◆ Raw data:
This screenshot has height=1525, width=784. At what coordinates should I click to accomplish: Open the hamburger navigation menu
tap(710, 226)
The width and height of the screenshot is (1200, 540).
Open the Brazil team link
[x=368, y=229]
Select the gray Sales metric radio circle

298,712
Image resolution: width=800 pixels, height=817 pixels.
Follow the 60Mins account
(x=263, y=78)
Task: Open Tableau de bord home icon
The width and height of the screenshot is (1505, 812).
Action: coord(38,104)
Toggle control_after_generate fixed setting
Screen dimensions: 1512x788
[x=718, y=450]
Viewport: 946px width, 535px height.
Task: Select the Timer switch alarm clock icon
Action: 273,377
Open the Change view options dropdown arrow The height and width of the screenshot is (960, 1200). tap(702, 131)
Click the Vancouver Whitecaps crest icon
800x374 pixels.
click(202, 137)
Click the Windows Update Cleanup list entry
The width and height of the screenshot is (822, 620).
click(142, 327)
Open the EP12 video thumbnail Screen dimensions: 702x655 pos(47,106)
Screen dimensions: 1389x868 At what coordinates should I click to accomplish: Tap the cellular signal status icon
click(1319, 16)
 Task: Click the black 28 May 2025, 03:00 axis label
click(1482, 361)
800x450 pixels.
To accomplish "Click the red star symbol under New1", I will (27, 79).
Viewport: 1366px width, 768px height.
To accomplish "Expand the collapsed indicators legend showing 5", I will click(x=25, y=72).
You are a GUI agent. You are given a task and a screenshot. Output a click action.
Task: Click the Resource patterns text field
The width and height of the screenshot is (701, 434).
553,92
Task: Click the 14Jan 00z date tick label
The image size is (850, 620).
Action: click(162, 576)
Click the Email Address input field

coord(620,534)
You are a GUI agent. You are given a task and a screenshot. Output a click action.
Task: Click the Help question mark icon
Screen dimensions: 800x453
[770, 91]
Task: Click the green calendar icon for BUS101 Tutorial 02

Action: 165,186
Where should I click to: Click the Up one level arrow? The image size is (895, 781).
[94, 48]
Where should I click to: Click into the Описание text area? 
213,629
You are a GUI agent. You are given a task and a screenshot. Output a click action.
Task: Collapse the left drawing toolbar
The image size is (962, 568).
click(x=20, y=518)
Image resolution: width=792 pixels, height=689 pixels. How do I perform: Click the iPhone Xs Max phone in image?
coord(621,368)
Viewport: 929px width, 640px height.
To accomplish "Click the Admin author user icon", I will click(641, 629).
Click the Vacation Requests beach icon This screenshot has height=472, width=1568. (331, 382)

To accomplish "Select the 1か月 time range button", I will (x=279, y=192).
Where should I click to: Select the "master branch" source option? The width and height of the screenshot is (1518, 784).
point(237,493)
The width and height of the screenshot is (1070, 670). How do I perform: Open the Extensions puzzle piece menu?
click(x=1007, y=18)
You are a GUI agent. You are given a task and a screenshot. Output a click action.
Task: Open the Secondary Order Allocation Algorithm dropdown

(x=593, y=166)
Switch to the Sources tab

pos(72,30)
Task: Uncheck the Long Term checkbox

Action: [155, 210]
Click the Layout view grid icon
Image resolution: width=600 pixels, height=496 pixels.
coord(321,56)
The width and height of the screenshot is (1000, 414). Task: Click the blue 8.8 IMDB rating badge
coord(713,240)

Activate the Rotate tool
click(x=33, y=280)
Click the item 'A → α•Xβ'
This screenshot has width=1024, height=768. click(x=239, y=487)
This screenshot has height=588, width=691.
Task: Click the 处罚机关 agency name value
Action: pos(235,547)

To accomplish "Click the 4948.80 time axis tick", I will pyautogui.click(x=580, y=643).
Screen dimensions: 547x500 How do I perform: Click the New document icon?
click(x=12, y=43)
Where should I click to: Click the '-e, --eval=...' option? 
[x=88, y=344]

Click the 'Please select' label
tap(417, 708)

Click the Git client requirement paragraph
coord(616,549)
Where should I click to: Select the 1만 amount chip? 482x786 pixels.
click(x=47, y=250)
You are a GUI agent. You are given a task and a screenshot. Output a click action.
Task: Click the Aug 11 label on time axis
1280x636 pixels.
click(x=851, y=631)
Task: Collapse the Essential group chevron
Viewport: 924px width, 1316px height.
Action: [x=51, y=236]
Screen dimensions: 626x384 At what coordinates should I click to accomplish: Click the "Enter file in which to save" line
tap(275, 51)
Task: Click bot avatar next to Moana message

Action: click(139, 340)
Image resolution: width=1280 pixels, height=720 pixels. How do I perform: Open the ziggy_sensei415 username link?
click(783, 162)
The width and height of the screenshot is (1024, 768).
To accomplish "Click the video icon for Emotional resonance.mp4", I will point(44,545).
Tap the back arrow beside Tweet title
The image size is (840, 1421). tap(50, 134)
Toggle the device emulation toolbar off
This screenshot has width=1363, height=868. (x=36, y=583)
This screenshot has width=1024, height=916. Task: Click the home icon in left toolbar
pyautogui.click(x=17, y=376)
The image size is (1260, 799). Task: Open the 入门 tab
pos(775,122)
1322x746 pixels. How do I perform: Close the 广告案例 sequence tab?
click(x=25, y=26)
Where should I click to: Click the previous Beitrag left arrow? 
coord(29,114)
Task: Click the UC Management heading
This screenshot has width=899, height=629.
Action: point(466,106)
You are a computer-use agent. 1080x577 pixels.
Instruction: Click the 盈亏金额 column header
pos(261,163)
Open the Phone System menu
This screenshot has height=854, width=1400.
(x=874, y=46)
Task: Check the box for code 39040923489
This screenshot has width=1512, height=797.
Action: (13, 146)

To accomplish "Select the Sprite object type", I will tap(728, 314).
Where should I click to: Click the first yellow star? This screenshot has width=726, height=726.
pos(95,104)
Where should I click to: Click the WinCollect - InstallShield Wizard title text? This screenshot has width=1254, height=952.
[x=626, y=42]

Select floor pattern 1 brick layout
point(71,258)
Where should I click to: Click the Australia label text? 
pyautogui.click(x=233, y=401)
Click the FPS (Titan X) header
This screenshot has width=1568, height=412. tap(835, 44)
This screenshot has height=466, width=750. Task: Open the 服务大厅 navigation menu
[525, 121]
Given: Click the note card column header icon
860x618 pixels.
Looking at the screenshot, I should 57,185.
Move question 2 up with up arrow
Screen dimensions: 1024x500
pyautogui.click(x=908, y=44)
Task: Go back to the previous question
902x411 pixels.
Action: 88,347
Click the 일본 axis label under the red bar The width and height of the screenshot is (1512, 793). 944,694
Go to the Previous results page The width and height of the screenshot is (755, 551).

◆ To do: With the first line being the one containing "Open the Change" and the last line the one containing "Task: Click the 14Jan 00z date tick label", transcribe exactly the lines above that fall in that range.

◆ Solution:
Open the Change view options dropdown arrow The height and width of the screenshot is (960, 1200). tap(702, 131)
Click the Vancouver Whitecaps crest icon
800x374 pixels.
click(202, 137)
Click the Windows Update Cleanup list entry
The width and height of the screenshot is (822, 620).
click(142, 327)
Open the EP12 video thumbnail Screen dimensions: 702x655 pos(47,106)
Screen dimensions: 1389x868 At what coordinates should I click to accomplish: Tap the cellular signal status icon
click(1319, 16)
 Task: Click the black 28 May 2025, 03:00 axis label
click(1482, 361)
800x450 pixels.
To accomplish "Click the red star symbol under New1", I will (27, 79).
Viewport: 1366px width, 768px height.
To accomplish "Expand the collapsed indicators legend showing 5", I will click(x=25, y=72).
You are a GUI agent. You are given a task and a screenshot. Output a click action.
Task: Click the Resource patterns text field
The width and height of the screenshot is (701, 434).
553,92
Task: Click the 14Jan 00z date tick label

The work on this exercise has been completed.